++++ DATA PROVIDED
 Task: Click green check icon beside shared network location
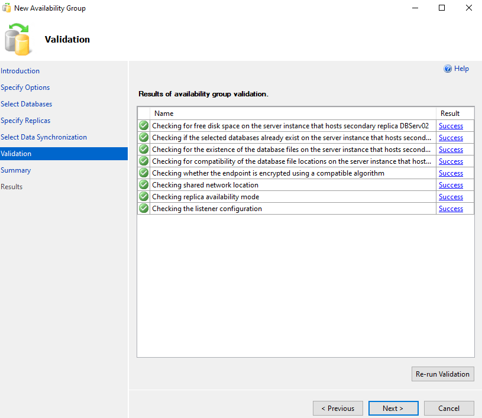[x=144, y=185]
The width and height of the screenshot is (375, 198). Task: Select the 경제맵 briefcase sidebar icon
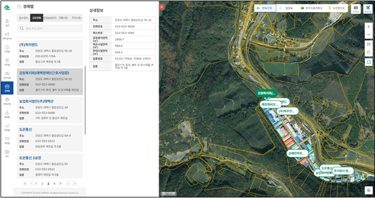point(7,88)
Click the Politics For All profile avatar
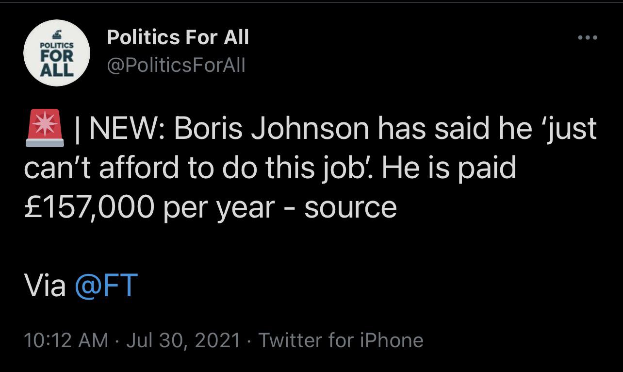This screenshot has height=372, width=623. [57, 53]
++++++++
Retype the records above exactly. Leave the pictures out.

 Task: Click green check icon beside shared network location
[x=144, y=185]
The width and height of the screenshot is (375, 198). Task: Select the 경제맵 briefcase sidebar icon
point(7,88)
Click the Politics For All profile avatar
This screenshot has height=372, width=623. [57, 53]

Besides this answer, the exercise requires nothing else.